--- BEGIN Extract ---
When Andrew Klinger decided to take a job as corporate counsel for a state agency, he was essentially playing the odds like someone buying a lottery ticket.

That was less than a year after being admitted to practice of law in Indiana, and it led to his eventually taking an in-house counsel position at the Hoosier Lottery, where he is now the top attorney.

“For someone who always thought I’d be a real estate attorney, how I got into gaming is still kind of a mystery to me,” said the 40-year old lawyer who’s been general counsel for the Hoosier Lottery since 2008, after four years working as a deputy general counsel at the Indiana Gaming Commission. “Some things are just lucky draws.”

Although Klinger had been interested for some time in pursing a legal career, he began working in economic development immediately after earning his undergraduate degree. The Fort Wayne native worked for several years in his hometown before moving to the Indiana Economic Development Commission and eventually deciding he was ready to start law school in 2001.
 

klinger Indianapolis attorney Andrew Klinger has served as general counsel for the Hoosier Lottery since 2008. (IL Photo/ Perry Reichanadter)

“I was always interested in pre-law, but sat back and thought I didn’t want to go straight in and didn’t know what I’d go into with a law degree. So, I went into real estate and economic development work and got a practical sense of what I’d do as an attorney with a degree,” Klinger said.
--- END Extract ---
--- BEGIN Data extract ---
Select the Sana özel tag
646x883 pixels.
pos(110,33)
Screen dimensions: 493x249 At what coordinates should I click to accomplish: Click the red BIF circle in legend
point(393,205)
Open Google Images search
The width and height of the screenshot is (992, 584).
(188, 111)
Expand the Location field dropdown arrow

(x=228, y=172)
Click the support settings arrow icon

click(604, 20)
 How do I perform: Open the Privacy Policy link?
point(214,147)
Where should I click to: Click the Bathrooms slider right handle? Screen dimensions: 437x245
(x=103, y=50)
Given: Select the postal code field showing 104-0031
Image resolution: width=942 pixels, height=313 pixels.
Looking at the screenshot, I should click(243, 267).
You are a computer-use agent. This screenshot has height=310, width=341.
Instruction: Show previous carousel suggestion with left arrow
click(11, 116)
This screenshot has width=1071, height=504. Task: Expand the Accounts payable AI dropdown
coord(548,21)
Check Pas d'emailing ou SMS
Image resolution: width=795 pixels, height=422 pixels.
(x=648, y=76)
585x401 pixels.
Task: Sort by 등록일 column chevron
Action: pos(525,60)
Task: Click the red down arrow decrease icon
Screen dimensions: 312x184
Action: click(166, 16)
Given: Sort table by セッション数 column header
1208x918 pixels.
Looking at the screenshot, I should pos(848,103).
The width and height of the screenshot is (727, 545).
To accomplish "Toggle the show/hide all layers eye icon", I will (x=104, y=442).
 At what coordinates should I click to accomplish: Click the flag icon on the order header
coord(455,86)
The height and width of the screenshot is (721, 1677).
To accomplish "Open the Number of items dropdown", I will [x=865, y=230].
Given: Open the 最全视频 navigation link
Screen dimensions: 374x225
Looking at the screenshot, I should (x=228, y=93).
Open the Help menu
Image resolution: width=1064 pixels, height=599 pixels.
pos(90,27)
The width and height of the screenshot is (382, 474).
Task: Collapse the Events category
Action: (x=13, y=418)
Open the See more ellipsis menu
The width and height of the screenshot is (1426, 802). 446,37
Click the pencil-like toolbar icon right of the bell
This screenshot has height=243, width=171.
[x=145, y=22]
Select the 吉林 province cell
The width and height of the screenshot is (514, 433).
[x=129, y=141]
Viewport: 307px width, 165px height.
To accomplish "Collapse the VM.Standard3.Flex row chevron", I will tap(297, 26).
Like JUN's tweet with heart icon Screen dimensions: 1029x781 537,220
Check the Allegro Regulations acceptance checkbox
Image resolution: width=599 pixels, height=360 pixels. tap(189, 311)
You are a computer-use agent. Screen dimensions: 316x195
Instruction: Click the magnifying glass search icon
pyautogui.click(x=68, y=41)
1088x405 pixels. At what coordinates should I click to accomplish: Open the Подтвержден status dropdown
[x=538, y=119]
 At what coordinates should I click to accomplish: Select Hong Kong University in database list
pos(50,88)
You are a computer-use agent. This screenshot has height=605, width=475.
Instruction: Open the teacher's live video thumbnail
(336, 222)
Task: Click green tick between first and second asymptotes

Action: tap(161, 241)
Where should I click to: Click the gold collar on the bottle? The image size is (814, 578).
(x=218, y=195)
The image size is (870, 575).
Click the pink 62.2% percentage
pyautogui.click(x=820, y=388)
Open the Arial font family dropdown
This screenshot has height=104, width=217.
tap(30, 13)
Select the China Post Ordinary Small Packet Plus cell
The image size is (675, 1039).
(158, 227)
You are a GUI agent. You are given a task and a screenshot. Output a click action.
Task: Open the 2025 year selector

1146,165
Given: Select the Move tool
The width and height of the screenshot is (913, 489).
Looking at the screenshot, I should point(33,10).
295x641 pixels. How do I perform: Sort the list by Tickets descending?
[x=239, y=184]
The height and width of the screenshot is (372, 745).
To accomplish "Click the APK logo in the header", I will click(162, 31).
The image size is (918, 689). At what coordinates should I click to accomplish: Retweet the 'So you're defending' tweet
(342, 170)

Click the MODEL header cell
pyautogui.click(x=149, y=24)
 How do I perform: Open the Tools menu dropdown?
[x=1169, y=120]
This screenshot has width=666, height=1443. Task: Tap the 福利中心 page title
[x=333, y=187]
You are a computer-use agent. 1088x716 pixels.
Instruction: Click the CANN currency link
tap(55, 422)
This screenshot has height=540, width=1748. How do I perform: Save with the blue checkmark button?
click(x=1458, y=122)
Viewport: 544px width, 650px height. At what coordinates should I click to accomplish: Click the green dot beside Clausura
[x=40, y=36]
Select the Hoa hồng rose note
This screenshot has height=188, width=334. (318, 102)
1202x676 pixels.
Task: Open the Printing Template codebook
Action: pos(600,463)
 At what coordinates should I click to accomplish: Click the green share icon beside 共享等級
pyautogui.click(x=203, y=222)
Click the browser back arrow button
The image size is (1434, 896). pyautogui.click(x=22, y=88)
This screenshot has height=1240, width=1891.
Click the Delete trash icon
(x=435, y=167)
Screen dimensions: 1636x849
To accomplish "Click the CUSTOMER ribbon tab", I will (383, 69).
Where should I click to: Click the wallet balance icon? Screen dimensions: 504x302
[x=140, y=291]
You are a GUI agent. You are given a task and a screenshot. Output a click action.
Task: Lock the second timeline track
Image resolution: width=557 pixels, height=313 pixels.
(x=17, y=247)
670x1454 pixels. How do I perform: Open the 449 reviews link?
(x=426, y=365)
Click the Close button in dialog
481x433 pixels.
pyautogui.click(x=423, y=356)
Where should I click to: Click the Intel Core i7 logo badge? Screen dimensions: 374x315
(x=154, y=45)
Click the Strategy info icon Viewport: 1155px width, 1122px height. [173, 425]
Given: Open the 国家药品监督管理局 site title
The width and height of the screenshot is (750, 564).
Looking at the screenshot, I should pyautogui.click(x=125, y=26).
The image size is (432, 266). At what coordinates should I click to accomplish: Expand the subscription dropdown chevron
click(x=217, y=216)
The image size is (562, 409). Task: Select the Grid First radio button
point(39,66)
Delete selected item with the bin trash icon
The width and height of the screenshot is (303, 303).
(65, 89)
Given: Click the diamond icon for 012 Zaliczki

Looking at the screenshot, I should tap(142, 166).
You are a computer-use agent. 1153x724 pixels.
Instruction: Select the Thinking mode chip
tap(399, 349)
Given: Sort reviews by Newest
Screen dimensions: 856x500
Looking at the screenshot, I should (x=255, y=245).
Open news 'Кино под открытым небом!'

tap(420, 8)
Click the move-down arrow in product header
--- END Data extract ---
Work to do:
Pick up the profile of the Hoosier Lottery's general counsel after its last paragraph and keep writing. The records have no connection to the profile of the Hoosier Lottery's general counsel.

Result of the exercise:
He graduated from Indiana University School of Law – Indianapolis in 2004, and worked briefly as a contract attorney with an employment law attorney in Carmel. But before he agreed to start as an associate there, a new opportunity came his way.

“In the spring 2005, the Gaming Commission called out of the blue. I just kind of fell into this,” he said. “I took the chance.”

After a few years there as a deputy general counsel, Klinger said he was ready for the next step and found that at the Hoosier Lottery. There, he became the general counsel. This position is different in that he had several staff attorneys to work with at the Gaming Commission, while he’s the only attorney at the Lottery. That prior position was more regulatory, dealing with private casinos and their licenses, while this is a semi-government agency tasked with maximizing revenues through sales of lottery tickets.

Most of his daily duties include contract review and dealing with vendors and licensing issues, all through the lens of a government agency that must respect open meetings and access laws.

A self-sufficient quasi-public agency that isn’t connected to the state budget, the Hoosier Lottery raises its own revenue and pays its expenses from that. Klinger said about $791 million came in last year, with major expenses paid out for prizes and commissions to retailers and a small percentage on administrative costs. The rest goes back to the state – most recently the Hoosier Lottery put about $190 million into the budget to pay for teacher and public safety pensions and reduce state excise tax. Klinger said the Hoosier Lottery is working on spreading the word about the fiscal value it brings to the state, motivating people to buy tickets.

Litigation is a minimal part of his job, though he does oversee that as general counsel. Most of the legal claims go through the administrative procedures first and typically end up before an administrative law judge, and Klinger said he handles those cases personally.

“In large part, I shield the marketing and sales folk from the political aspect so they can focus on the sales tasks,” he said.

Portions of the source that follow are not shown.